Some recent findings on Americans views toward public benefit programs (from a paper written by Bruce Stokes at the Pew Research Center for the New America Foundation):

  • Three-fourths (75%) of Democrats believe that the government should take care of those who can’t take care of themselves. Similarly, 78% say basic food and shelter should be government guarantees and 65% think more support for the needy should be provided, even in the face of increased debt.
  • African Americans have consistently been more supportive of a government safety net than whites. More than three-quarters (78%) of blacks support government guarantees of food and shelter, compared with 52% of whites. Support also is high among Hispanics: 78% now agree that the government should guarantee people food and shelter.

One thought that comes to my mind with respect to these findings is how they might change if the question was posed differently. The survey asked participants whether they agreed with the statement that: “The government should guarantee every citizen enough to eat and a place to sleep.” In my opinion, that wording is somewhat unfavorable, especially the use of the word ‘guarantee.’ I imagine that if the statement were more along the lines of, “The government should do everything within its power to beet basic nutritional and health needs of underprivileged Americans,” the response would have been different.

1277970314_a86007a668_o

As might be expected, part of the explanation of these views comes from what’s characterized as Ameircan’s “rugged individualism.” “Roughly six in ten [Americans] reject the notion that outside forces determine success in life.” In contrast, “about seven in ten (72%) Germans, more than half (57%) of the French and nearly four in ten (41%) of the British see success determined by forces outside their influence.”

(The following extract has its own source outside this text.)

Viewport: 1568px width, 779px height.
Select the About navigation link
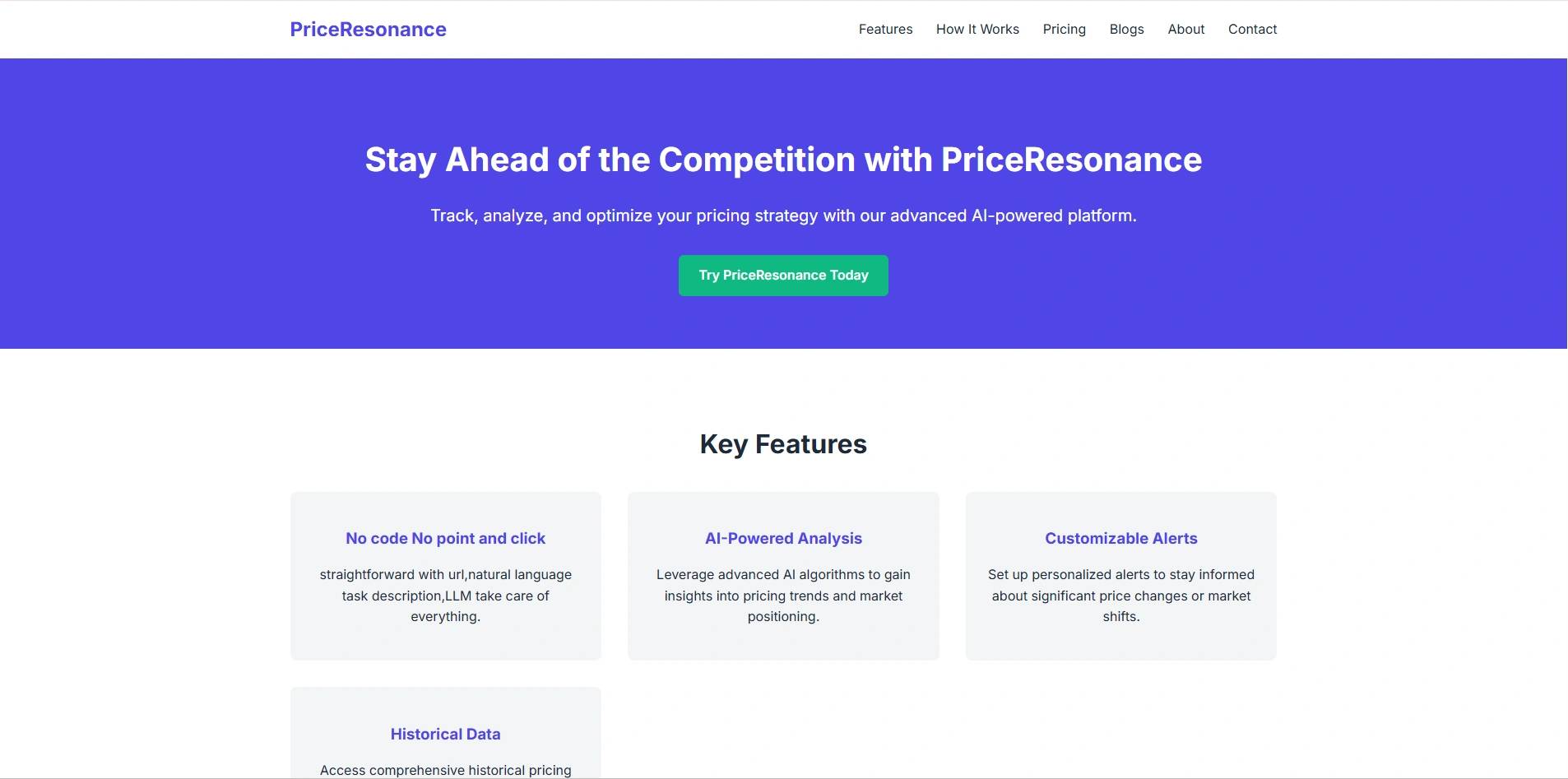[x=1185, y=30]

However, possibly in light of the recent Great Recession, Americans seem hesitant to blame individual economic failures entirely on lack of individual effort.  According to the report, “Less than one-in-five (18%) say those without work are responsible,” and “such sentiment is similar to that in Germany (25%) and Britain (22%).” How this rugged individualism can square away with unemployed individuals not being responsible for their own plight is beyond me.

All in all, the basic findings of the report seem to mostly confirm that Americans are (with some qualifications)  individualistic, and we exhibit a status quo bias. As Stokes puts it, although the US does not seem to support a robust expansion in the safety net, “Americans value the social safety net that exists and do not want it changed.” Then again, maybe if we re-framed these issues not as “guarantees” but as helping individuals meet their basic human needs so that they can survive, maybe we would find progress to be made yet.